▸ Problem
Transcribe every line of the records verbatim.
-------- Information shown --------
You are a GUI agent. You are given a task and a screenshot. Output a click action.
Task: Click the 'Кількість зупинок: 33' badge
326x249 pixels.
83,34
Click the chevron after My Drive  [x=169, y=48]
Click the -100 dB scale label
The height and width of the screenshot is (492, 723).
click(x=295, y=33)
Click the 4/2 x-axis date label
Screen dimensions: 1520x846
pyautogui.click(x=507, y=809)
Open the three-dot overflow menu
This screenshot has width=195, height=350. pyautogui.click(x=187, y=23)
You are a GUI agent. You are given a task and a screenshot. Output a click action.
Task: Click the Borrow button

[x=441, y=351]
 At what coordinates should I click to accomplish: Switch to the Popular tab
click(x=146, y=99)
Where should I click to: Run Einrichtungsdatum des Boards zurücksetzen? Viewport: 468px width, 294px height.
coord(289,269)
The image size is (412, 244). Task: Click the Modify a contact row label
--------
▸ Output below
You are a GUI agent. You are given a task and a screenshot. Output a click action.
Task: Click the 'Кількість зупинок: 33' badge
326x249 pixels.
83,34
Click the chevron after My Drive  [x=169, y=48]
Click the -100 dB scale label
The height and width of the screenshot is (492, 723).
click(x=295, y=33)
Click the 4/2 x-axis date label
Screen dimensions: 1520x846
pyautogui.click(x=507, y=809)
Open the three-dot overflow menu
This screenshot has width=195, height=350. pyautogui.click(x=187, y=23)
You are a GUI agent. You are given a task and a screenshot. Output a click action.
Task: Click the Borrow button

[x=441, y=351]
 At what coordinates should I click to accomplish: Switch to the Popular tab
click(x=146, y=99)
Where should I click to: Run Einrichtungsdatum des Boards zurücksetzen? Viewport: 468px width, 294px height.
coord(289,269)
The image size is (412, 244). Task: Click the Modify a contact row label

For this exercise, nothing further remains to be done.